Since the rise of post-World War II Black Power in Southern Africa, white racists in the U.S. have made support for white settler regimes paramount. In the 1970s and 80s, white U.S. mercenaries flooded the ranks of Rhodesian and South African militias. Also, myths of white land loss and white genocide have fueled the fears of diminished representation by a new generation of white racist youth, as evinced in their idolizing of Dylann Roof, the white supremacist who murdered nine African Americans in a South Carolina church.

Far from the hyperbolic claims of Trump and Fox News, the premier contradiction of post-apartheid South Africa has been the overwhelming stasis in white land ownership.
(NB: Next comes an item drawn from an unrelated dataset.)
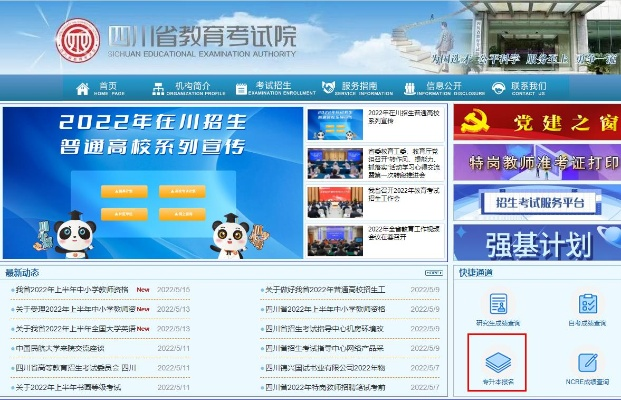Click the 2022年在川招生 promotional banner image
The height and width of the screenshot is (400, 621).
click(x=152, y=181)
For many Black radicals worldwide, this stasis has troubled the legacy of Nelson Mandela and the African National Congress. With the rise of Julius Malema and his Economic Freedom Fighters party, a revolutionary fervor not seen since the death of Chris Hani in 1993 has returned. Blasting Trump as a pathological liar, Malema subsequently warned the U.S. president to “stay out of South African affairs.”

Trump’s grandfather, Frederick Trump, made his family fortune “mining miners” in the Yukon Gold Rush. Trump is clearly aware of the history described above. Yet, considered alongside his recent bailout of U.S. agribusiness, Trump has placed his fortunes and political survival on this shared history that binds the white elite in both nations.